Neuer Katalysator Nano-Kugeln fachen Erdgas-Verbrennung an

Methan wird bei geringer Hitze nicht vollständig verbrannt. Diese Eigenschaft senkt die Effektivität von Maschinen - und schadet dem Klima. Ein neuer Katalysator soll das Problem lösen.

Erdgasauto beim Tanken (bei Kaiserslautern, 2006): Unverbranntes Methan im Abgas
dapd

Erdgasauto beim Tanken (bei Kaiserslautern, 2006): Unverbranntes Methan im Abgas


Washington - Ein neuer Katalysator könnte Erdgasautos und Gaskraftwerke effektiver und umweltfreundlicher machen. Die mit Hilfe von Nano-Technologien konstruierte Substanz lässt das Methangas auch bei niedrigen Temperaturen vollständig verbrennen.

So gelangten keine Reste des extrem wirksamen Treibhausgases in die Atmosphäre, berichtet ein internationales Forscherteam im Wissenschaftsmagazin "Science". Gleichzeitig sei der neue Katalysator auch bei den hohen Temperaturen noch stabil, wie sie beispielsweise in Erdgas-Kraftwerken aufträten.

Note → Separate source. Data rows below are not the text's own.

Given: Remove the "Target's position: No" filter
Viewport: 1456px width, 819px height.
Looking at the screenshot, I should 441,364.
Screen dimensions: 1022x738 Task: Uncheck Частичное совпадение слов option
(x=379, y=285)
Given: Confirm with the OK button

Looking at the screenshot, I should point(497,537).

Bei den herkömmlich eingesetzten Materialien sei dies nicht der Fall.

"Katalysatoren für eine bessere Methanverbrennung werden dringend gebraucht", schreiben Matteo Cargnello von der Universität von Triest und seine Kollegen. Methan habe in der Atmosphäre einen mehr als 20-fach stärkeren Treibhauseffekt als Kohlendioxid und trage daher auch zum Klimawandel bei. Andere Forscher setzten die Klimawirkung des Methans sogar noch höher an.

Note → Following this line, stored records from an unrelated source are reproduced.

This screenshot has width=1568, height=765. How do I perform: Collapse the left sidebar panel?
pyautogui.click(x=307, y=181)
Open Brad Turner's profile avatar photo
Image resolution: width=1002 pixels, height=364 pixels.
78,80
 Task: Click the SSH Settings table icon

Herkömmliche Katalysatoren mögen es heiß

Die bisher als Katalysatoren in Kraftwerken und Erdgasautos eingesetzten Palladiumverbindungen hinterlassen bei Temperaturen unter 400 Grad Celsius größere Rückstände von unverbranntem Methan. Sie arbeiten erst ab 600 bis 700 Grad effektiv.

"Bei Erdgasautos besteht daher ein Großteil der Abgase aus unverbranntem Methan", schreiben die Forscher. Viele Palladium-Katalysatoren halten zudem der großen Hitze beispielsweise in den Gasöfen von Kraftwerken nicht stand. Bei Temperaturen von 850 Grad Celsius und mehr backen die einzelnen, meist pulverförmigen Komponenten fest zusammen.

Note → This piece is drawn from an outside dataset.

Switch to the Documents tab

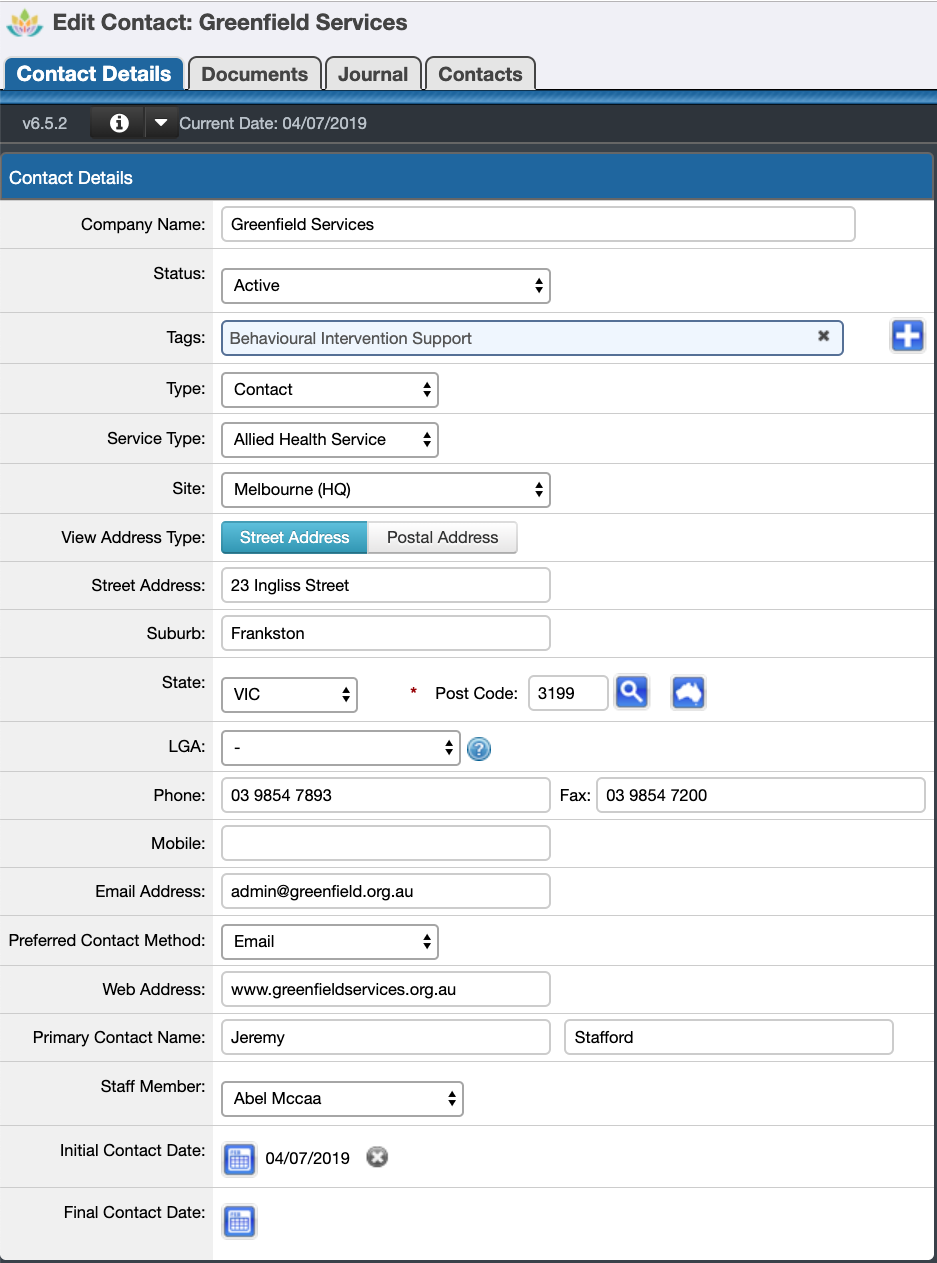(x=254, y=73)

Durch dieses sogenannte Sintern verliere der Katalysator seine aktive Oberfläche und könne seine Funktion nicht mehr ausüben, erklären Cargnello und seine Kollegen. Bei dem neuen, per Nano-Technologie konstruierten Katalysator sei dies nicht der Fall.

Struktur entsteht von ganz allein

Der neue Katalysator besteht aus kleinen Palladium-Partikeln, die jeweils einzeln in einer kugeligen, porösen Hülle aus Cerdioxid, einer Verbindung eines Metalls der Seltenen Erden, stecken. Die maßgeschneiderte Verpackung entsteht in Gegenwart bestimmter chemischer Verbindungen von allein.

Die gefüllten Cerdioxid-Kügelchen gaben die Forscher auf eine Oberfläche aus Aluminiumoxid, wo sich diese - ebenfalls von selbst - in gleichmäßigem Abstand voneinander anordneten. Dadurch entstand ein Katalysator mit großer Oberfläche und nicht verklumpenden Komponenten.

Die Effektivität des neuen Katalysators testeten die Wissenschaftler in einer Brennkammer bei Temperaturen zwischen 250 und 850 Grad Celsius und verglichen sie mit zwei verschiedenen herkömmlichen Katalysatoren. Mit dem Kügelchen-Konstrukt sei schon bei 400 Grad das Methan rückstandslos verbrannt, schreiben Cargnello und seine Kollegen. Das sei 130 bis 300 Grad früher als bei herkömmlichen Katalysatoren.

Und auch bei hohen Temperaturen habe das Material keine Anzeichen für abnehmende Leistung gezeigt. Die Verbrennung des Methans sei insgesamt mehr als 30 Mal effektiver erfolgt. Dieses Konstruktionsprinzip biete daher eine große Chance, zukünftig bessere und umweltfreundlichere Katalysatoren für die Methangas-Verbrennung zu entwickeln.